[Aim of the exercise] Transcribe the data that follows in full. Leave out the pictures.

[Extracted material]
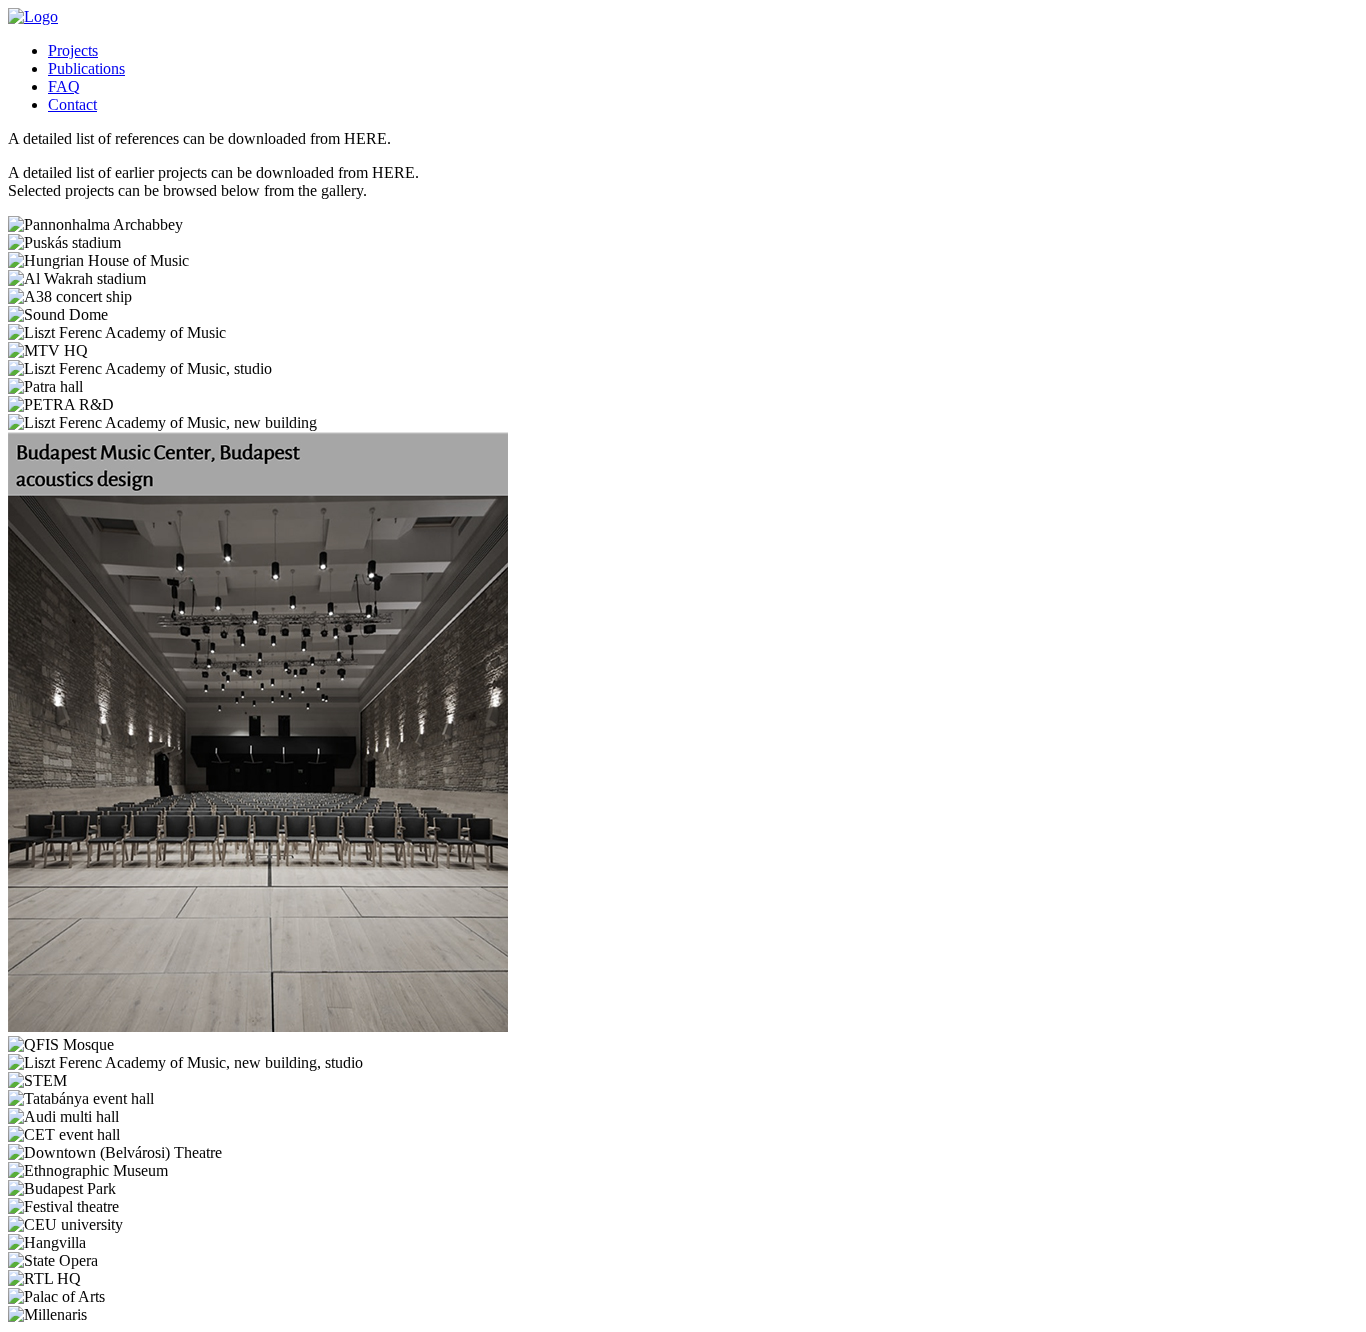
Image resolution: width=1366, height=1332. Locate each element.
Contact (72, 104)
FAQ (64, 86)
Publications (86, 68)
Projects (73, 50)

[Exercise answer]
Image resolution: width=1366, height=1332. Locate each element.
Contact (72, 104)
FAQ (64, 86)
Publications (86, 68)
Projects (73, 50)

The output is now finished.